This is a PyTorch implementation of MobileNetV2 architecture as described in the paper Inverted Residuals and Linear Bottlenecks: Mobile Networks for Classification, Detection and Segmentation.
[NEW] I fixed a difference in implementation compared to the official TensorFlow model.

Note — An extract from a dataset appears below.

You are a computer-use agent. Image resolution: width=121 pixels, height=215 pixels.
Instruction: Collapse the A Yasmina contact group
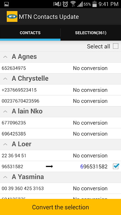[5, 177]
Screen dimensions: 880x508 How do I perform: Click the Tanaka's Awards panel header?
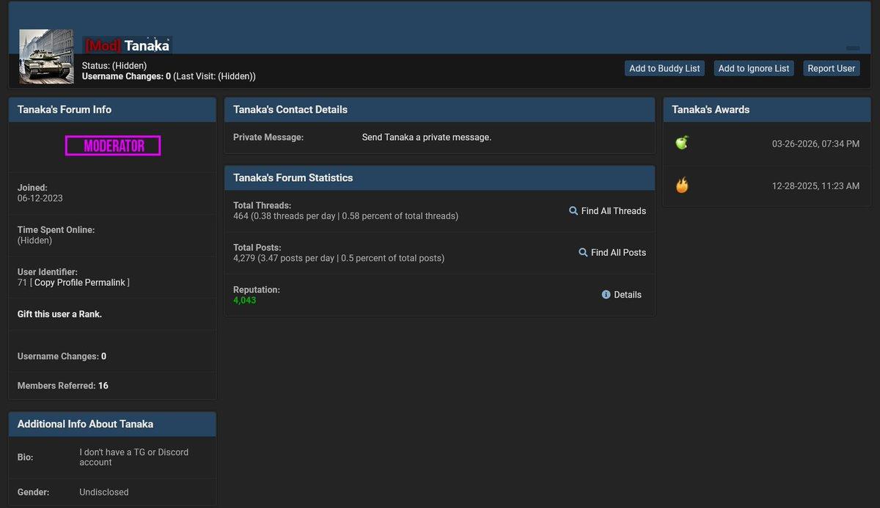767,109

Please use the new model file and checkpoint!
Recently I have figured out a good training setting:
- number of epochs: 150
- learning rate schedule: cosine learning rate, initial lr=0.05
- weight decay: 4e-5
- remove dropout
You should get >72% top-1 accuracy with this training recipe!
Here is a comparison of statistics against the official TensorFlow implementation.
FLOPs | Parameters | Top1-acc | Pretrained Model | |
---|---|---|---|---|
Official TF | 300 M | 3.47 M | 71.8% | - |
Ours | 300.775 M | 3.471 M | 71.8% | [google drive] |
To use the pretrained model, run
from MobileNetV2 import MobileNetV2
net = MobileNetV2(n_class=1000)
state_dict = torch.load('mobilenetv2.pth.tar') # add map_location='cpu' if no gpu
net.load_state_dict(state_dict)
I used the following code for data pre-processing on ImageNet:
normalize = transforms.Normalize(mean=[0.485, 0.456, 0.406],
std=[0.229, 0.224, 0.225])
input_size = 224
train_dataset = datasets.ImageFolder(
traindir,
transforms.Compose([
transforms.RandomResizedCrop(input_size, scale=(0.2, 1.0)),
transforms.RandomHorizontalFlip(),
transforms.ToTensor(),
normalize,
]))
train_loader = torch.utils.data.DataLoader(
train_dataset, batch_size=batch_size, shuffle=True,
num_workers=n_worker, pin_memory=True)
val_loader = torch.utils.data.DataLoader(
datasets.ImageFolder(valdir, transforms.Compose([
transforms.Resize(int(input_size/0.875)),
transforms.CenterCrop(input_size),
transforms.ToTensor(),
normalize,
])),
batch_size=batch_size, shuffle=False,
num_workers=n_worker, pin_memory=True)